__Exercise directions__
The response should be a faithful copy of every record, with nothing left out.

__Provided entries__
- - -

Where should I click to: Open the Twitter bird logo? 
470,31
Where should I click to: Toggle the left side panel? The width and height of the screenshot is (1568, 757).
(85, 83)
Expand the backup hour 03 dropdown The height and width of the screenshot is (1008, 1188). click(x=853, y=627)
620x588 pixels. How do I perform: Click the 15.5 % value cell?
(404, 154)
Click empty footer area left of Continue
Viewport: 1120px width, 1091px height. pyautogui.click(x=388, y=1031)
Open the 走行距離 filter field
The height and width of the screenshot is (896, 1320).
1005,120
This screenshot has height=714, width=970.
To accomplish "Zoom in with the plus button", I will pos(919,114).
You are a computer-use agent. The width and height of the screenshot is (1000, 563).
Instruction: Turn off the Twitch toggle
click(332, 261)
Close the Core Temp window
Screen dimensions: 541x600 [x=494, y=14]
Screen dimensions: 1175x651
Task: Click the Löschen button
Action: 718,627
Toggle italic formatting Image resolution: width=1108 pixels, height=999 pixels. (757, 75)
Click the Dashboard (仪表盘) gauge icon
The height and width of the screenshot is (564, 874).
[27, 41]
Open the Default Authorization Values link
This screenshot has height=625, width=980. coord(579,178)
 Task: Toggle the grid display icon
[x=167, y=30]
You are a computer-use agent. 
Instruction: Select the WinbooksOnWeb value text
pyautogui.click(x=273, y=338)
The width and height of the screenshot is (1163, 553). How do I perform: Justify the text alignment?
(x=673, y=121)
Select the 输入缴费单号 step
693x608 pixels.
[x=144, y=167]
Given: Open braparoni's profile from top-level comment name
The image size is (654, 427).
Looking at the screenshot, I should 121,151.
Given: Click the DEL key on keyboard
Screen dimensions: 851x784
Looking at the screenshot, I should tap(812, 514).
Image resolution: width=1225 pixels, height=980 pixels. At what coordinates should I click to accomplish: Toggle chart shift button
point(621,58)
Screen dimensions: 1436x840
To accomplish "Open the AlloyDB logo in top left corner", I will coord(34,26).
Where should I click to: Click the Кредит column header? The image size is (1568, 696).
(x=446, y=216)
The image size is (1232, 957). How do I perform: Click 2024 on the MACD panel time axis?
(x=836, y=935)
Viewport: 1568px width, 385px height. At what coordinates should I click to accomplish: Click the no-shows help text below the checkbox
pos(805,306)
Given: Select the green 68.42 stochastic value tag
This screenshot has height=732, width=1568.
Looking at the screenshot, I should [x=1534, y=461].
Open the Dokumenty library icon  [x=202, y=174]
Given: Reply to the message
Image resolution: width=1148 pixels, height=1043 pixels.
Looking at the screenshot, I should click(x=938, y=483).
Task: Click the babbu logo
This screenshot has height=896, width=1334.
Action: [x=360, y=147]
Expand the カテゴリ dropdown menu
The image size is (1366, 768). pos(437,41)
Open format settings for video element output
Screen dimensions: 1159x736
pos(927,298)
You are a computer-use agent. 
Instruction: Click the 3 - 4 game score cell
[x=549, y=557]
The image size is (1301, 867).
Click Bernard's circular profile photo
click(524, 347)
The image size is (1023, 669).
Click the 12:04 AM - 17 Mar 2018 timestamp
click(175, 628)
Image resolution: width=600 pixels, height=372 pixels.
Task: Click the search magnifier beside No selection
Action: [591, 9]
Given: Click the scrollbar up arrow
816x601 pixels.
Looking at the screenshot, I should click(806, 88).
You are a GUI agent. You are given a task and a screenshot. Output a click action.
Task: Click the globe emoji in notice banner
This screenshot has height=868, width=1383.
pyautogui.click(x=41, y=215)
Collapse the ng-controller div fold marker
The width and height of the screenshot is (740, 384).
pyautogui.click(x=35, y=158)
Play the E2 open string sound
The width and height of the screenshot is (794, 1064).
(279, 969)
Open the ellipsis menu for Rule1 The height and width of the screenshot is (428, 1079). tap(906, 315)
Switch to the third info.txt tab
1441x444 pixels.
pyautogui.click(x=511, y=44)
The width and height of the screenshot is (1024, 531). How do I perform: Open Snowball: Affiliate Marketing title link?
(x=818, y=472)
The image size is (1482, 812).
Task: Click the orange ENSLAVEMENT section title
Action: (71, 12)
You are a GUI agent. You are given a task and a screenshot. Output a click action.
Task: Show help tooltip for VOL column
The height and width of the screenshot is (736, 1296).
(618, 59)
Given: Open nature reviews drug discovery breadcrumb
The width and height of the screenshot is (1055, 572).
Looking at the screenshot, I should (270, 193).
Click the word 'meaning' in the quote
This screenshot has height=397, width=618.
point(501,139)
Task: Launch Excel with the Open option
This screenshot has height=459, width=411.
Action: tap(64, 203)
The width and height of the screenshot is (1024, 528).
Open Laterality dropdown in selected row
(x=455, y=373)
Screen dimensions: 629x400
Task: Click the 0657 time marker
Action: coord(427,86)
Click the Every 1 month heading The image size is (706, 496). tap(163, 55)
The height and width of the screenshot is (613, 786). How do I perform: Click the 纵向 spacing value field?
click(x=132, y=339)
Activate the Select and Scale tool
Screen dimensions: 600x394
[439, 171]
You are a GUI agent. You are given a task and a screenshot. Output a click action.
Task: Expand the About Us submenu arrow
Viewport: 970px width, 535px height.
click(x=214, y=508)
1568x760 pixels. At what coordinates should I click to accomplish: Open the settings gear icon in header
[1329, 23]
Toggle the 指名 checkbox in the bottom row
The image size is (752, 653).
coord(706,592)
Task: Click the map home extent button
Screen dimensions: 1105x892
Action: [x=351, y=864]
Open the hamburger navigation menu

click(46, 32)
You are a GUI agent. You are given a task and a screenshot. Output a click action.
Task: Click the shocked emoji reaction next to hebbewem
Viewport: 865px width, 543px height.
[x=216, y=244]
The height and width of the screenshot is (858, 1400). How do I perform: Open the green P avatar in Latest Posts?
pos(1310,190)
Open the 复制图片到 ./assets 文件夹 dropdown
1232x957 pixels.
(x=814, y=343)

- - -

__Written answer__
Where should I click to: Open the Twitter bird logo? 
470,31
Where should I click to: Toggle the left side panel? The width and height of the screenshot is (1568, 757).
(85, 83)
Expand the backup hour 03 dropdown The height and width of the screenshot is (1008, 1188). click(x=853, y=627)
620x588 pixels. How do I perform: Click the 15.5 % value cell?
(404, 154)
Click empty footer area left of Continue
Viewport: 1120px width, 1091px height. pyautogui.click(x=388, y=1031)
Open the 走行距離 filter field
The height and width of the screenshot is (896, 1320).
1005,120
This screenshot has height=714, width=970.
To accomplish "Zoom in with the plus button", I will pos(919,114).
You are a computer-use agent. The width and height of the screenshot is (1000, 563).
Instruction: Turn off the Twitch toggle
click(332, 261)
Close the Core Temp window
Screen dimensions: 541x600 [x=494, y=14]
Screen dimensions: 1175x651
Task: Click the Löschen button
Action: 718,627
Toggle italic formatting Image resolution: width=1108 pixels, height=999 pixels. (757, 75)
Click the Dashboard (仪表盘) gauge icon
The height and width of the screenshot is (564, 874).
[27, 41]
Open the Default Authorization Values link
This screenshot has height=625, width=980. coord(579,178)
 Task: Toggle the grid display icon
[x=167, y=30]
You are a computer-use agent. 
Instruction: Select the WinbooksOnWeb value text
pyautogui.click(x=273, y=338)
The width and height of the screenshot is (1163, 553). How do I perform: Justify the text alignment?
(x=673, y=121)
Select the 输入缴费单号 step
693x608 pixels.
[x=144, y=167]
Given: Open braparoni's profile from top-level comment name
The image size is (654, 427).
Looking at the screenshot, I should 121,151.
Given: Click the DEL key on keyboard
Screen dimensions: 851x784
Looking at the screenshot, I should tap(812, 514).
Image resolution: width=1225 pixels, height=980 pixels. At what coordinates should I click to accomplish: Toggle chart shift button
point(621,58)
Screen dimensions: 1436x840
To accomplish "Open the AlloyDB logo in top left corner", I will coord(34,26).
Where should I click to: Click the Кредит column header? The image size is (1568, 696).
(x=446, y=216)
The image size is (1232, 957). How do I perform: Click 2024 on the MACD panel time axis?
(x=836, y=935)
Viewport: 1568px width, 385px height. At what coordinates should I click to accomplish: Click the no-shows help text below the checkbox
pos(805,306)
Given: Select the green 68.42 stochastic value tag
This screenshot has height=732, width=1568.
Looking at the screenshot, I should [x=1534, y=461].
Open the Dokumenty library icon  [x=202, y=174]
Given: Reply to the message
Image resolution: width=1148 pixels, height=1043 pixels.
Looking at the screenshot, I should click(x=938, y=483).
Task: Click the babbu logo
This screenshot has height=896, width=1334.
Action: [x=360, y=147]
Expand the カテゴリ dropdown menu
The image size is (1366, 768). pos(437,41)
Open format settings for video element output
Screen dimensions: 1159x736
pos(927,298)
You are a computer-use agent. 
Instruction: Click the 3 - 4 game score cell
[x=549, y=557]
The image size is (1301, 867).
Click Bernard's circular profile photo
click(524, 347)
The image size is (1023, 669).
Click the 12:04 AM - 17 Mar 2018 timestamp
click(175, 628)
Image resolution: width=600 pixels, height=372 pixels.
Task: Click the search magnifier beside No selection
Action: [591, 9]
Given: Click the scrollbar up arrow
816x601 pixels.
Looking at the screenshot, I should click(806, 88).
You are a GUI agent. You are given a task and a screenshot. Output a click action.
Task: Click the globe emoji in notice banner
This screenshot has height=868, width=1383.
pyautogui.click(x=41, y=215)
Collapse the ng-controller div fold marker
The width and height of the screenshot is (740, 384).
pyautogui.click(x=35, y=158)
Play the E2 open string sound
The width and height of the screenshot is (794, 1064).
(279, 969)
Open the ellipsis menu for Rule1 The height and width of the screenshot is (428, 1079). tap(906, 315)
Switch to the third info.txt tab
1441x444 pixels.
pyautogui.click(x=511, y=44)
The width and height of the screenshot is (1024, 531). How do I perform: Open Snowball: Affiliate Marketing title link?
(x=818, y=472)
The image size is (1482, 812).
Task: Click the orange ENSLAVEMENT section title
Action: (71, 12)
You are a GUI agent. You are given a task and a screenshot. Output a click action.
Task: Show help tooltip for VOL column
The height and width of the screenshot is (736, 1296).
(618, 59)
Given: Open nature reviews drug discovery breadcrumb
The width and height of the screenshot is (1055, 572).
Looking at the screenshot, I should (270, 193).
Click the word 'meaning' in the quote
This screenshot has height=397, width=618.
point(501,139)
Task: Launch Excel with the Open option
This screenshot has height=459, width=411.
Action: tap(64, 203)
The width and height of the screenshot is (1024, 528).
Open Laterality dropdown in selected row
(x=455, y=373)
Screen dimensions: 629x400
Task: Click the 0657 time marker
Action: coord(427,86)
Click the Every 1 month heading The image size is (706, 496). tap(163, 55)
The height and width of the screenshot is (613, 786). How do I perform: Click the 纵向 spacing value field?
click(x=132, y=339)
Activate the Select and Scale tool
Screen dimensions: 600x394
[439, 171]
You are a GUI agent. You are given a task and a screenshot. Output a click action.
Task: Expand the About Us submenu arrow
Viewport: 970px width, 535px height.
click(x=214, y=508)
1568x760 pixels. At what coordinates should I click to accomplish: Open the settings gear icon in header
[1329, 23]
Toggle the 指名 checkbox in the bottom row
The image size is (752, 653).
coord(706,592)
Task: Click the map home extent button
Screen dimensions: 1105x892
Action: [x=351, y=864]
Open the hamburger navigation menu

click(46, 32)
You are a GUI agent. You are given a task and a screenshot. Output a click action.
Task: Click the shocked emoji reaction next to hebbewem
Viewport: 865px width, 543px height.
[x=216, y=244]
The height and width of the screenshot is (858, 1400). How do I perform: Open the green P avatar in Latest Posts?
pos(1310,190)
Open the 复制图片到 ./assets 文件夹 dropdown
1232x957 pixels.
(x=814, y=343)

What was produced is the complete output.